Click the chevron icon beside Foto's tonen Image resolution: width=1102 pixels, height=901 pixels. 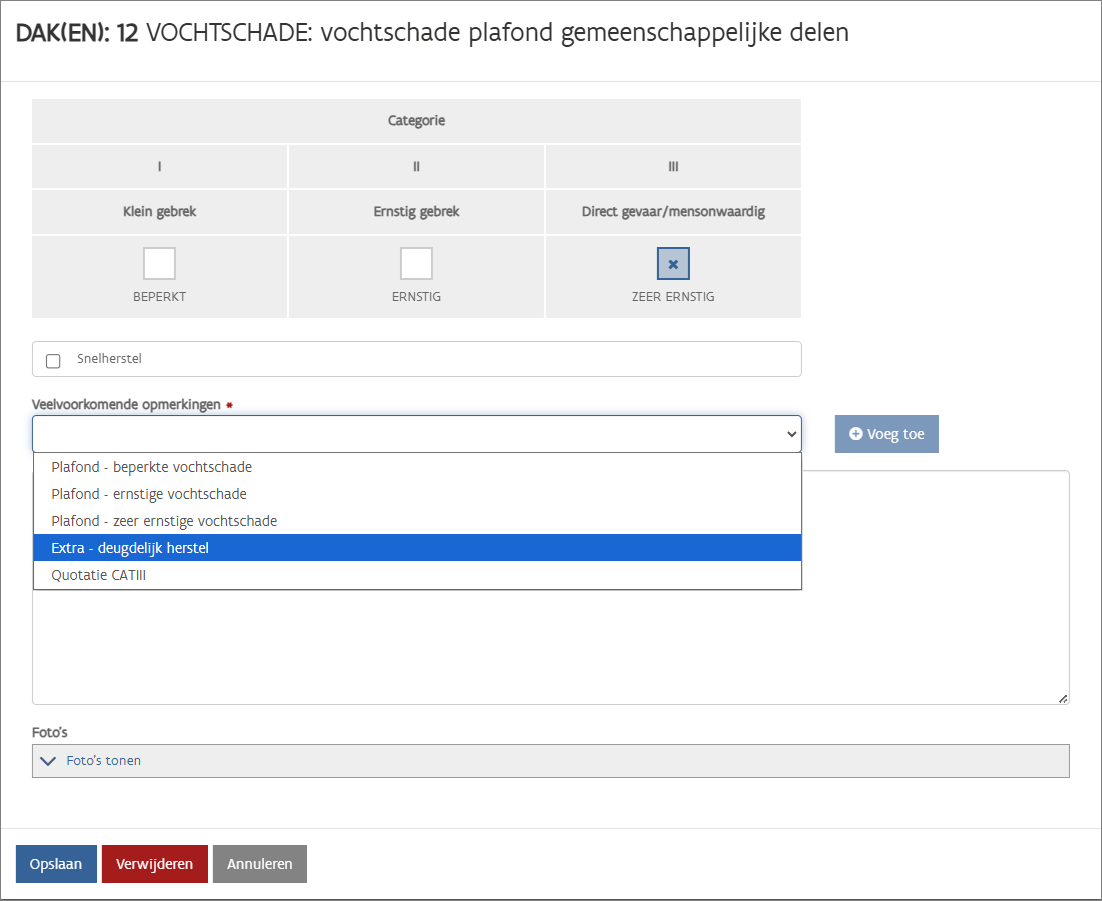[x=48, y=761]
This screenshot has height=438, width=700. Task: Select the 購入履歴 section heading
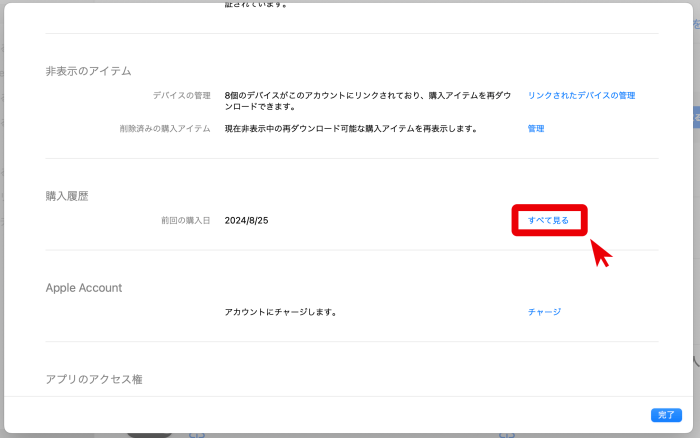point(67,196)
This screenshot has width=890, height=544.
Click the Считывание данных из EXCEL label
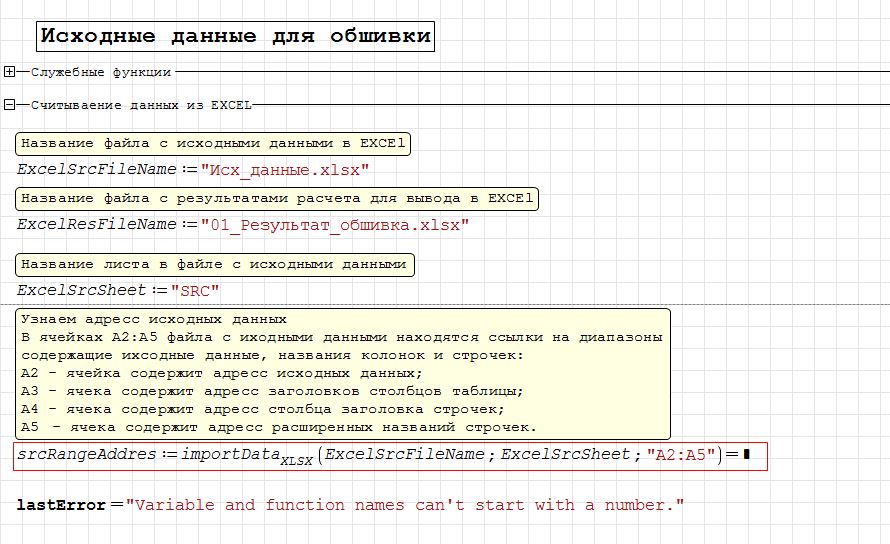pyautogui.click(x=140, y=104)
---
Exercise prompt:
Extract, character for character, the records from the line that contains "This screenshot has height=438, width=700." through the end of the records, both ends included, and leave the pictures out.

Solution:
This screenshot has height=438, width=700. Task: Select the 購入履歴 section heading
point(67,196)
This screenshot has width=890, height=544.
Click the Считывание данных из EXCEL label
pyautogui.click(x=140, y=104)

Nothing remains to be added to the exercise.